— Begin —

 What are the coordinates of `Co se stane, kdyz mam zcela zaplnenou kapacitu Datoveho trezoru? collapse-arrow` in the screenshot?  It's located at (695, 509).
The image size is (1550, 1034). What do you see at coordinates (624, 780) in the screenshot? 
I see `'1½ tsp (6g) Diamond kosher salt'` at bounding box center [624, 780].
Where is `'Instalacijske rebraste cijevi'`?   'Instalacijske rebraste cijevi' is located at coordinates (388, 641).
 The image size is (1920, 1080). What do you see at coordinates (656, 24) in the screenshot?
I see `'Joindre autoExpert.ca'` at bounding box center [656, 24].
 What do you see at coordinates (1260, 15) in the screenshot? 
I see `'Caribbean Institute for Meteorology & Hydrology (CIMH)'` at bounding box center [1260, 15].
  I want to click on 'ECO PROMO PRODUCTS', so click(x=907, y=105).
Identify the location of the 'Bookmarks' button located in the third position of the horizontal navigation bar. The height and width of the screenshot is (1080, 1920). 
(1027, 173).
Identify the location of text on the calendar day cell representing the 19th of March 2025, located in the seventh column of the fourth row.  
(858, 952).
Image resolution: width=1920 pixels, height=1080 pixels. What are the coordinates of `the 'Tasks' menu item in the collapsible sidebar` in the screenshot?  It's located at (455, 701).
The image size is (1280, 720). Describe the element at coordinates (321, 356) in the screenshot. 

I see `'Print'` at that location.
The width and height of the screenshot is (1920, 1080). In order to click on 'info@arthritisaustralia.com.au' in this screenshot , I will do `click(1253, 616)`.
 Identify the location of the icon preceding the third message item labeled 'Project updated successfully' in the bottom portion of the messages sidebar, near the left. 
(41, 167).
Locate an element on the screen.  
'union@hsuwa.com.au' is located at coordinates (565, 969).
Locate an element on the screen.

— End —

What the task asks —
Copy out all of the records above word for word, with no changes.

Answer to this exercise —
 What are the coordinates of `Co se stane, kdyz mam zcela zaplnenou kapacitu Datoveho trezoru? collapse-arrow` in the screenshot?  It's located at (695, 509).
The image size is (1550, 1034). What do you see at coordinates (624, 780) in the screenshot? 
I see `'1½ tsp (6g) Diamond kosher salt'` at bounding box center [624, 780].
Where is `'Instalacijske rebraste cijevi'`?   'Instalacijske rebraste cijevi' is located at coordinates (388, 641).
 The image size is (1920, 1080). What do you see at coordinates (656, 24) in the screenshot?
I see `'Joindre autoExpert.ca'` at bounding box center [656, 24].
 What do you see at coordinates (1260, 15) in the screenshot? 
I see `'Caribbean Institute for Meteorology & Hydrology (CIMH)'` at bounding box center [1260, 15].
  I want to click on 'ECO PROMO PRODUCTS', so click(x=907, y=105).
Identify the location of the 'Bookmarks' button located in the third position of the horizontal navigation bar. The height and width of the screenshot is (1080, 1920). 
(1027, 173).
Identify the location of text on the calendar day cell representing the 19th of March 2025, located in the seventh column of the fourth row.  
(858, 952).
Image resolution: width=1920 pixels, height=1080 pixels. What are the coordinates of `the 'Tasks' menu item in the collapsible sidebar` in the screenshot?  It's located at (455, 701).
The image size is (1280, 720). Describe the element at coordinates (321, 356) in the screenshot. 

I see `'Print'` at that location.
The width and height of the screenshot is (1920, 1080). In order to click on 'info@arthritisaustralia.com.au' in this screenshot , I will do `click(1253, 616)`.
 Identify the location of the icon preceding the third message item labeled 'Project updated successfully' in the bottom portion of the messages sidebar, near the left. 
(41, 167).
Locate an element on the screen.  
'union@hsuwa.com.au' is located at coordinates (565, 969).
Locate an element on the screen.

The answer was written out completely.